Material for the task
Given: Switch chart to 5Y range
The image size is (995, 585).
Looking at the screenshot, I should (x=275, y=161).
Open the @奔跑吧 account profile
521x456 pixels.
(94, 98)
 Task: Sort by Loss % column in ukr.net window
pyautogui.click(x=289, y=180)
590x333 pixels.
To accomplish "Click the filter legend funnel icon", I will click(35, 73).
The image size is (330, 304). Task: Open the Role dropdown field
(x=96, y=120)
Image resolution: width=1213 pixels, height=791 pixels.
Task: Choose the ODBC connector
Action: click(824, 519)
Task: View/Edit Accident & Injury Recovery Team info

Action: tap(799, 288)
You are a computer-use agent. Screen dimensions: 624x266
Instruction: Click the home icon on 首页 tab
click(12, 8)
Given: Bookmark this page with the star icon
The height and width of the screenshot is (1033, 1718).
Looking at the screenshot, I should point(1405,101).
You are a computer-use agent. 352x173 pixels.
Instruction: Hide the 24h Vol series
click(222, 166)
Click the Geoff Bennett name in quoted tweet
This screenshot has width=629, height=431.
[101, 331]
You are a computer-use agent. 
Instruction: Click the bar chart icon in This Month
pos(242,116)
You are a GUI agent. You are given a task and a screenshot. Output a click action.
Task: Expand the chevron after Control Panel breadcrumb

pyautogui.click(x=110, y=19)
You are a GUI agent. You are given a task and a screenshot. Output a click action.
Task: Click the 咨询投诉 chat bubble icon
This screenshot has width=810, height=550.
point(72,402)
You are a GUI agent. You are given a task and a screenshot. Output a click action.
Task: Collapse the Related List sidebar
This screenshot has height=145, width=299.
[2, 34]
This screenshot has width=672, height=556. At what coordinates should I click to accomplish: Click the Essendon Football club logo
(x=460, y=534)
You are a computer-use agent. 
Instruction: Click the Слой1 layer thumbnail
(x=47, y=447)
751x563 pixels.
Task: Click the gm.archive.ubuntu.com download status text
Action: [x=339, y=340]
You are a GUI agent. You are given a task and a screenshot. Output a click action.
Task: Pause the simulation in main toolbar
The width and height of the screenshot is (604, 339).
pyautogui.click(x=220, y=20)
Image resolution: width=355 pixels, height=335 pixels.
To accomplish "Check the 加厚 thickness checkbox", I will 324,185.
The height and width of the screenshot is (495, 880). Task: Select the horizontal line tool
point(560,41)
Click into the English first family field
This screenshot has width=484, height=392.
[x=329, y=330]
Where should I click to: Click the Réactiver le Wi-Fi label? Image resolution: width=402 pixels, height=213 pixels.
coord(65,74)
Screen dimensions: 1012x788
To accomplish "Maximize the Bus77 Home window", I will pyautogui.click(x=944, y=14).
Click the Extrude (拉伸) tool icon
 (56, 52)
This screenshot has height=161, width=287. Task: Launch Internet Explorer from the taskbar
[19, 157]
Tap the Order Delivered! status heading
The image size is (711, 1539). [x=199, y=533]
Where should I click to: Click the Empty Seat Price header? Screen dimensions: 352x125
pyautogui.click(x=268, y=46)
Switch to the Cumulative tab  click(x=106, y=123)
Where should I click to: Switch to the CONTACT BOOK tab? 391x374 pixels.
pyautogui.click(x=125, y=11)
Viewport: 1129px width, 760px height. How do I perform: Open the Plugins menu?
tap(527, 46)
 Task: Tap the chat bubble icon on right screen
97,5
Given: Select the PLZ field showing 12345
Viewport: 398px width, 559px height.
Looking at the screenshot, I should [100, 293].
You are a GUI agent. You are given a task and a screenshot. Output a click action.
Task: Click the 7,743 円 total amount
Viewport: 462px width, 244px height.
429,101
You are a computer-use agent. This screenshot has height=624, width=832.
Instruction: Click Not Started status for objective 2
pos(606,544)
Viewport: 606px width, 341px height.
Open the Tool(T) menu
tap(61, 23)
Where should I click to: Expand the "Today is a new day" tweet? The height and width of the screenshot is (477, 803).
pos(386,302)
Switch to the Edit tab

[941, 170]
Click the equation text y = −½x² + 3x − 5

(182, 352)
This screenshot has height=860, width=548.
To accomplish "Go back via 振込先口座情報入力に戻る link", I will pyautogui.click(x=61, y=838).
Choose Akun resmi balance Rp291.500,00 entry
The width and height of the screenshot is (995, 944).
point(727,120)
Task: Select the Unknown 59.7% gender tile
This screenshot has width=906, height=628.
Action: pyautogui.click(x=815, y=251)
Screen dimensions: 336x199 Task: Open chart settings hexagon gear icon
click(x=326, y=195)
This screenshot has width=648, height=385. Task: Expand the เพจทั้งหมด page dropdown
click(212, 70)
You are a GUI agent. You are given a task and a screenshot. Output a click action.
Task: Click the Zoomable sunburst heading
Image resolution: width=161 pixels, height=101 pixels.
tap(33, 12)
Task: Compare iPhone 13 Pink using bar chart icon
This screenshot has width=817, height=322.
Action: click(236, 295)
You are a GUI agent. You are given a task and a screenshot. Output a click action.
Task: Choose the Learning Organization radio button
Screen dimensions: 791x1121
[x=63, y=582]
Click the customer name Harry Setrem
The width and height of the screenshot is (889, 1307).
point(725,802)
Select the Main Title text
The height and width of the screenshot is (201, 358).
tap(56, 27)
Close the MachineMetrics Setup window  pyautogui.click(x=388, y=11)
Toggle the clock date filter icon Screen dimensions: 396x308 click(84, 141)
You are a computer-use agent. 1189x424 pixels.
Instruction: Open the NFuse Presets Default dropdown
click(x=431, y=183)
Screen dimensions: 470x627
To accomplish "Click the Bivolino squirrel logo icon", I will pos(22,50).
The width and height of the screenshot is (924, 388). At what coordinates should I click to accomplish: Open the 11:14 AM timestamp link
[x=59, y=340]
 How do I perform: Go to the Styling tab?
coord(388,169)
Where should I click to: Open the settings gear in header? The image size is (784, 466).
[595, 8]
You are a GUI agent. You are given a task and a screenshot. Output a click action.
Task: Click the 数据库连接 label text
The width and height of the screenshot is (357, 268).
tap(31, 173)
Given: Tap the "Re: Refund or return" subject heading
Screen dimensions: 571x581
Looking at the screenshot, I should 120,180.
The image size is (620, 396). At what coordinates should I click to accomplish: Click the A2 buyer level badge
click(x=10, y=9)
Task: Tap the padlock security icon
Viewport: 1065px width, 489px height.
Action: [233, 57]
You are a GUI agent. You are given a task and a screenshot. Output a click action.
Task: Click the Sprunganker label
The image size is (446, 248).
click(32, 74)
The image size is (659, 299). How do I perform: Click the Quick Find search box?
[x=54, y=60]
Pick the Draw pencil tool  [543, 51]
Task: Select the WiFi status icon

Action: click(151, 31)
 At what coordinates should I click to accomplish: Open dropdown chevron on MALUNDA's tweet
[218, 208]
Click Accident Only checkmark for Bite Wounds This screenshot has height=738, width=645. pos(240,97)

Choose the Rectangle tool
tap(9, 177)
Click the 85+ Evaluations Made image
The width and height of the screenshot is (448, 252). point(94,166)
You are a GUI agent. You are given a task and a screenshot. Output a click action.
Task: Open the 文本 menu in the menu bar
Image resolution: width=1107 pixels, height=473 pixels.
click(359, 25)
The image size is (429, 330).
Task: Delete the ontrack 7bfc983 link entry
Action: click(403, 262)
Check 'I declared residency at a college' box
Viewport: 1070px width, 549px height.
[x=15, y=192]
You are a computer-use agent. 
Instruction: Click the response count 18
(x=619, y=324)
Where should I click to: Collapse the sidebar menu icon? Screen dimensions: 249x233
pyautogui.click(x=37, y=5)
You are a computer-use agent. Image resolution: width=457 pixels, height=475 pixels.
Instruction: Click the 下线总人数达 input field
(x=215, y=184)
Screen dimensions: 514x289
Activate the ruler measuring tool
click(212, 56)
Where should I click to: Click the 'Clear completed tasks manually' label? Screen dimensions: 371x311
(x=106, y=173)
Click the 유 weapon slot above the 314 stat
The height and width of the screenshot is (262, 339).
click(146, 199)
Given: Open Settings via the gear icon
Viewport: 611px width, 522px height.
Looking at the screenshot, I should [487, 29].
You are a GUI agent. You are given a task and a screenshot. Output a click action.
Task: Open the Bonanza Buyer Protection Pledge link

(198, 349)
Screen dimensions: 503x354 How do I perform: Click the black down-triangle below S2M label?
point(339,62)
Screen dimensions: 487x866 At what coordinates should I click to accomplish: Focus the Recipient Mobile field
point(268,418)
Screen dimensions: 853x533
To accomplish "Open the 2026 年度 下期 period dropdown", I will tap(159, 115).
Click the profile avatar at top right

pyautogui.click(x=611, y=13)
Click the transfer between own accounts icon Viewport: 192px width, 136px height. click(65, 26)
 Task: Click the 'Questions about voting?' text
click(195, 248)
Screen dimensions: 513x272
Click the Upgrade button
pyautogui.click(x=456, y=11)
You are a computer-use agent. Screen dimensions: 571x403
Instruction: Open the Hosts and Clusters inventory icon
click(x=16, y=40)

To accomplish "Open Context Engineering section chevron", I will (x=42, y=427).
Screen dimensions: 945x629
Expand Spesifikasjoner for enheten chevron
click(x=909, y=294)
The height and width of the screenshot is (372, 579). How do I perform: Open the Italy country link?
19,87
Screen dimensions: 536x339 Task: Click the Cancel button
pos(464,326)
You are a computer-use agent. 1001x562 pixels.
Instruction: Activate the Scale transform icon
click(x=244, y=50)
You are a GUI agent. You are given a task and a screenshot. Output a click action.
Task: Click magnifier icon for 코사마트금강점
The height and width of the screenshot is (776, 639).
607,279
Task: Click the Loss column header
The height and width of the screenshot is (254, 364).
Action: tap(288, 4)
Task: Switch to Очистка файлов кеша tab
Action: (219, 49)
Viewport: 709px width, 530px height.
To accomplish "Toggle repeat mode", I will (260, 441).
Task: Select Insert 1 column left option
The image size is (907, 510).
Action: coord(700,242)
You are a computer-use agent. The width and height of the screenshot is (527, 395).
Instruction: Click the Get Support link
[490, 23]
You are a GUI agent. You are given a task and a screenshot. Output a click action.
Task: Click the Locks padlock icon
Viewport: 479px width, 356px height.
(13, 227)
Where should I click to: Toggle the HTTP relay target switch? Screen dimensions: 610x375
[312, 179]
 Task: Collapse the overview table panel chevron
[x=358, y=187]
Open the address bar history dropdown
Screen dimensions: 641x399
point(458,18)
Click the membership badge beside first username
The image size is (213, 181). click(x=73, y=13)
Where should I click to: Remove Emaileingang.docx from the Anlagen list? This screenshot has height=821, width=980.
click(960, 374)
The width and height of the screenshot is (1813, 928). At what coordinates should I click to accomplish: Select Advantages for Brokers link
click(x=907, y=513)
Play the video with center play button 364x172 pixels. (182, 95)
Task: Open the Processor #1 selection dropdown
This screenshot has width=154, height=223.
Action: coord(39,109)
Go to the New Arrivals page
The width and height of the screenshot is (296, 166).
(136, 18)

Instructions to follow
Reproduce every line above that contains the string "with".

Reply
Given: Bookmark this page with the star icon
Play the video with center play button 364x172 pixels. (182, 95)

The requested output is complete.